> Data for the task:
━━━━━━━━━━━━━━━━

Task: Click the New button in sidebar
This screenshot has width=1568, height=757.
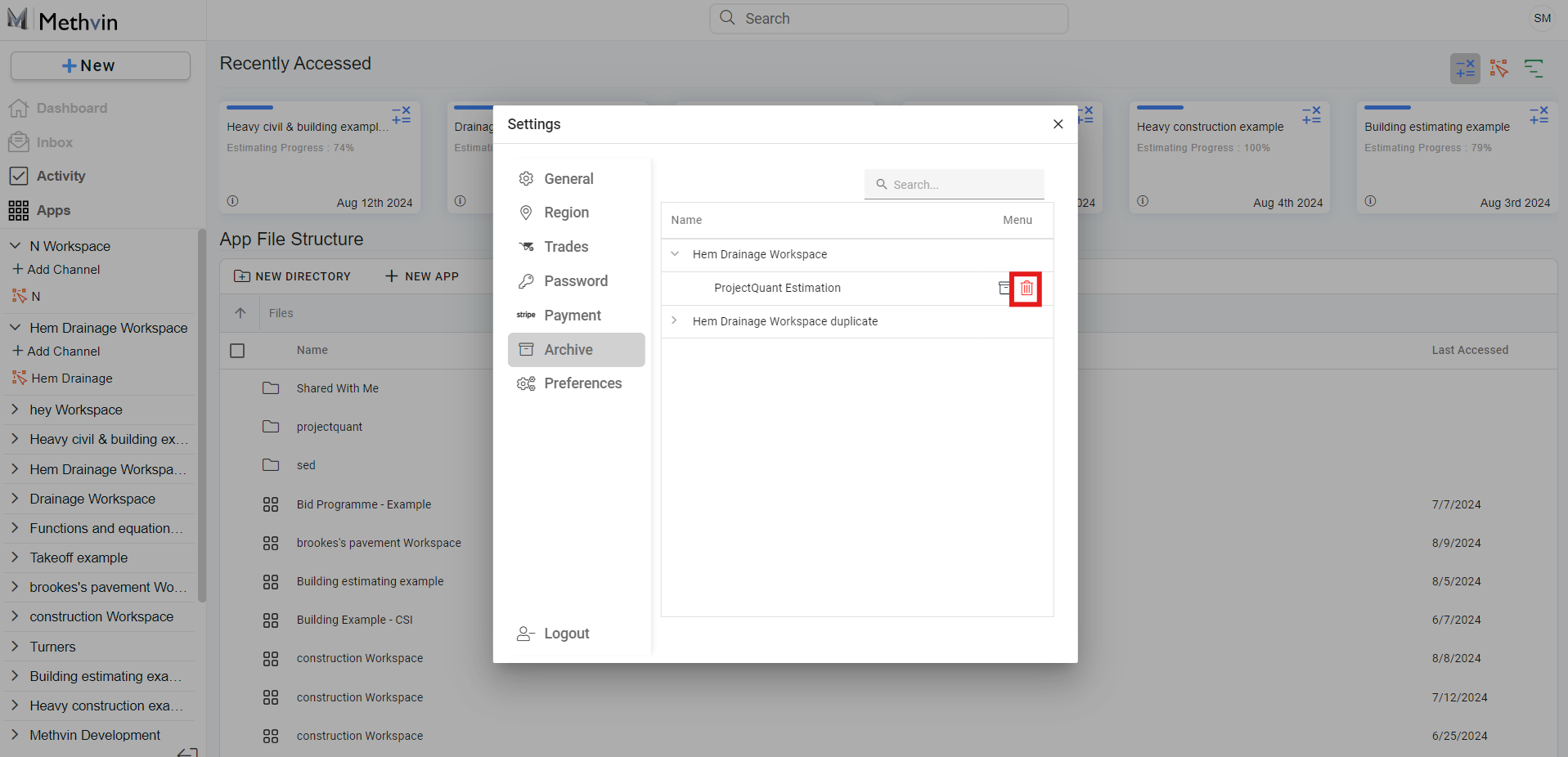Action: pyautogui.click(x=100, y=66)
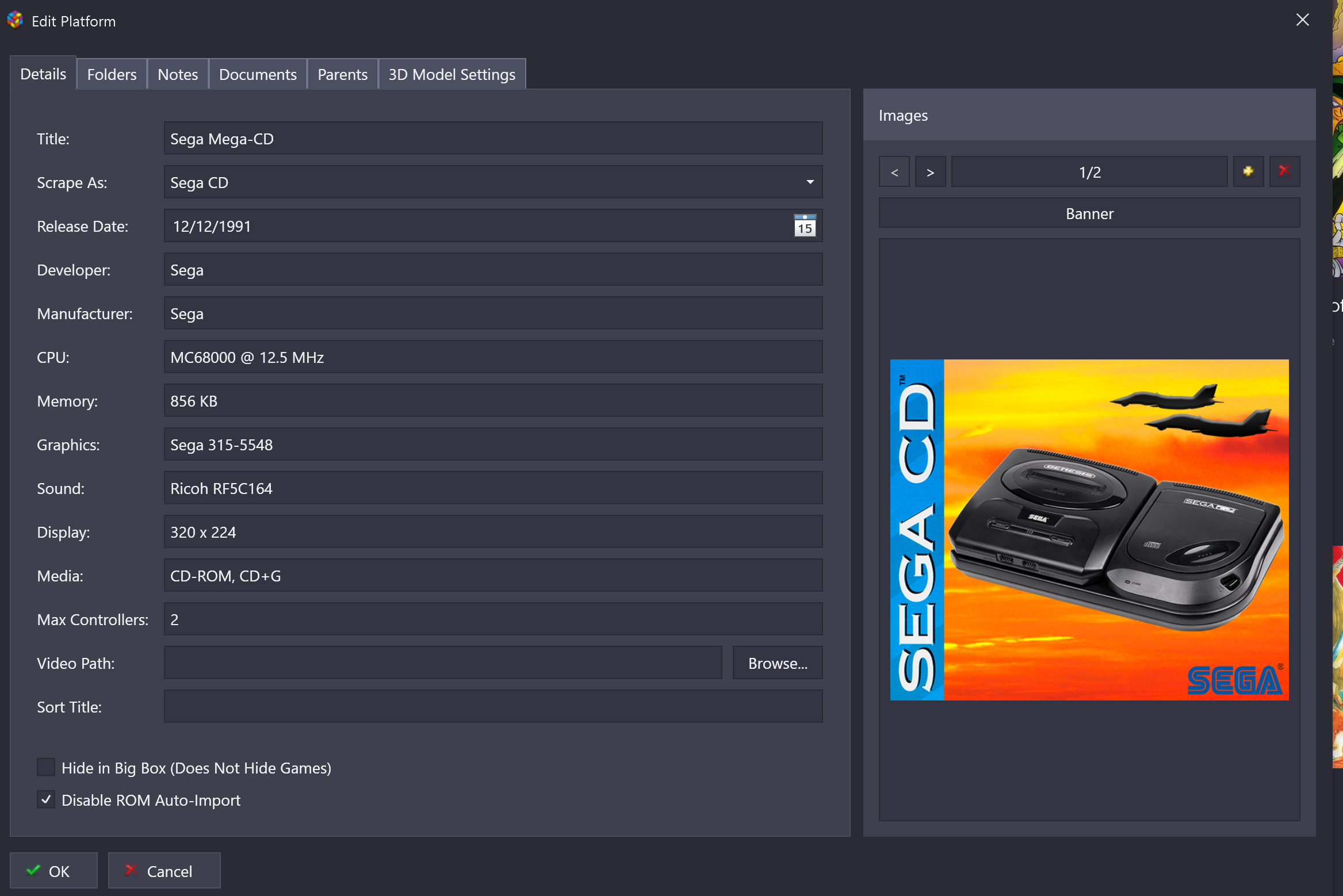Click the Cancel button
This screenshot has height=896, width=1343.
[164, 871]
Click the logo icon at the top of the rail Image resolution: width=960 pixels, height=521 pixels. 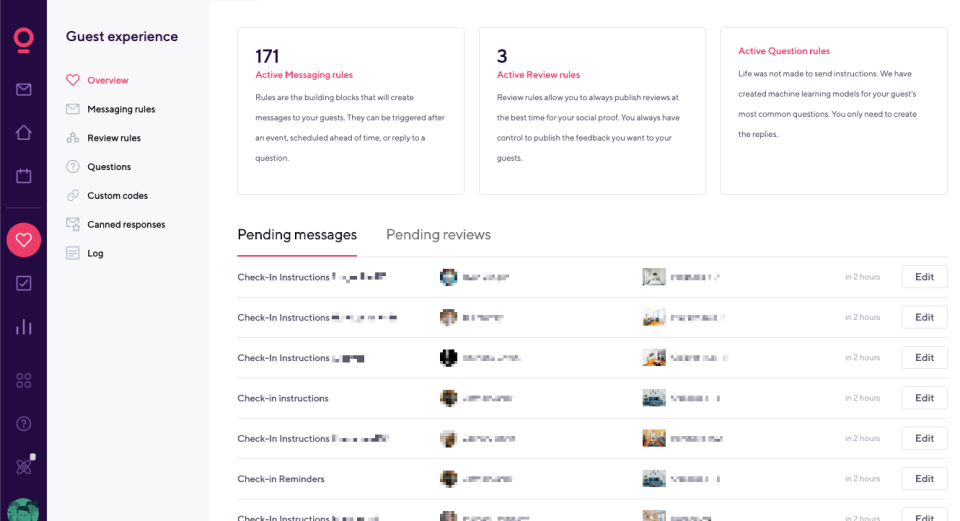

━━━━━━━━━━━━━━━━

Render every line of the records above as a JSON list of strings, one string per line, with blank lines omitted. Leave the pictures out of the answer.

[
  "Task: Click the New button in sidebar",
  "This screenshot has width=1568, height=757.",
  "Action: pyautogui.click(x=100, y=66)",
  "Click the Cancel button",
  "This screenshot has height=896, width=1343.",
  "[164, 871]",
  "Click the logo icon at the top of the rail Image resolution: width=960 pixels, height=521 pixels. "
]